Tuning the Excited State of Tetradentate Pd(II) and Pt(II) Complexes through Benzannulated N‐Heteroaromatic Ring and Central Metal

Comprehensive Summary A series of tetradentate Pd(II) and Pt(II) complexes containing fused 5/6/6 metallocycles with phenyl N ‐heteroaromatic benzo[ d ]imidazole ( pbiz ), benzo[ d ]oxazole ( pboz ) or benzo[ d ]thiazole ( pbthz )‐containing ligands was developed. Systematic studies by experiments and theoretical calculations reveal that both the central metal and the benzannulated N ‐heteroaromatic ring have significant influence on the electrochemical, photophysical and excited‐state properties of the Pd(II) and Pt(II) complexes. In identical condition, compared to pbiz ‐based Pd(II) and Pt(II) complexes, the corresponding metal complexes with pboz and pbthz ‐containing ligand show significant red‐shift emission spectra. Pd(II) complexes exhibit blue‐shift emission spectra in comparison with the corresponding Pt(II) complexes.
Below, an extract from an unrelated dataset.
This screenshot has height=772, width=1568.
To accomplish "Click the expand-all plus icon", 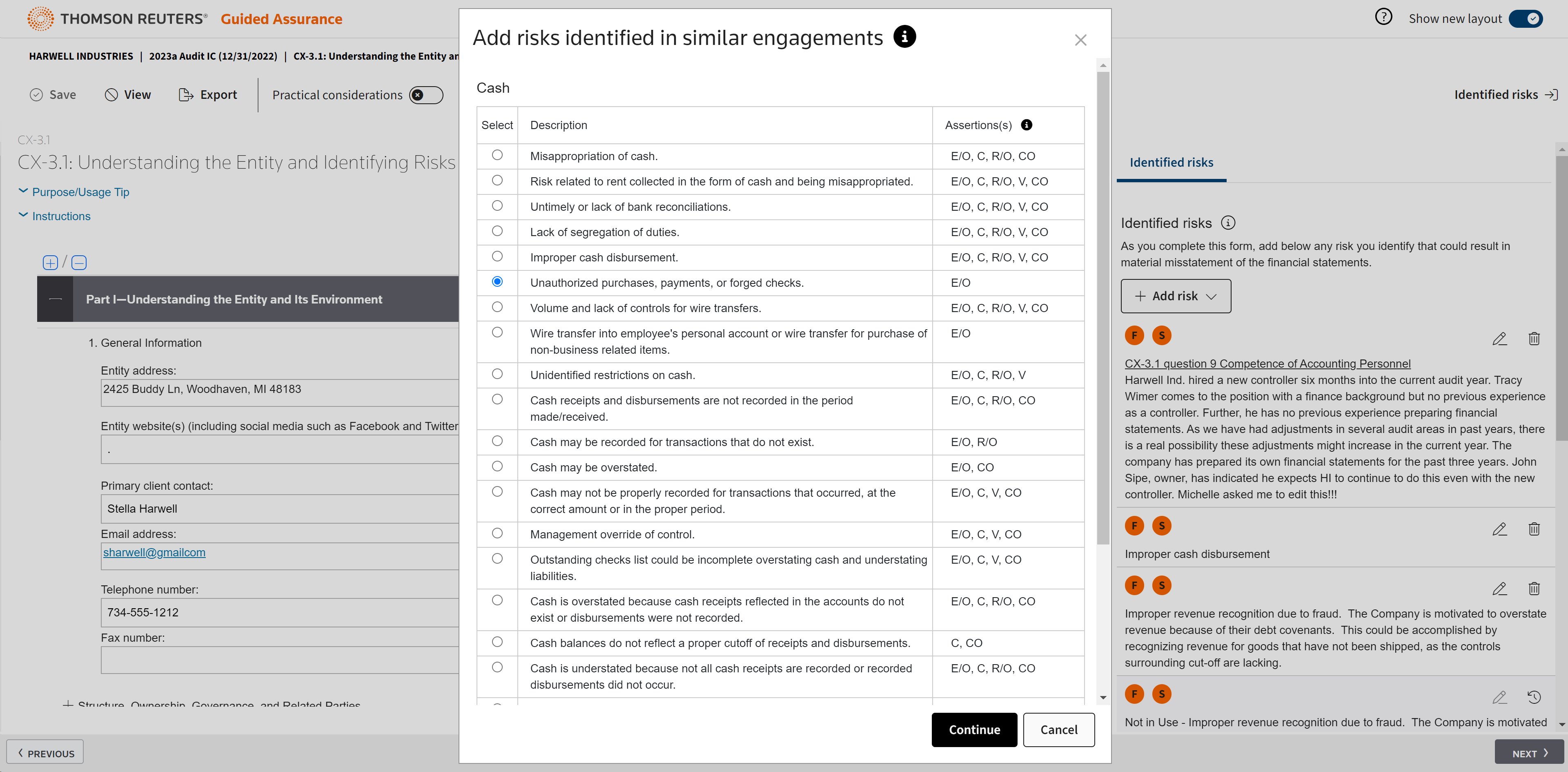I will pyautogui.click(x=50, y=262).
The Pt(II) complexes possess more metal‐to‐ligand charge transfer ( 3 MLCT) character in their T 1 states, which enables the Pt(II) complexes to have much higher quantum efficiencies ( Φ PL ) and shorter excited‐state lifetimes ( τ ), resulting in large radiative decay rates ( k r ). Especially, Pt( pbiz ) has a Φ PL of 94% with a τ of 4.0 μs in 5 wt% doped PMMA film at room temperature. Pt( pbiz )‐doped green organic light‐emitting diode (OLED) using 26mCPy as host demonstrated a peak external quantum efficiency (EQE) of 21.6% and a maximum brightness ( L max ) of 55481 cd/m 2 , which still maintained an EQE of 16.5% and 10.8% at 1000 and 10000 cd/m 2 , respectively.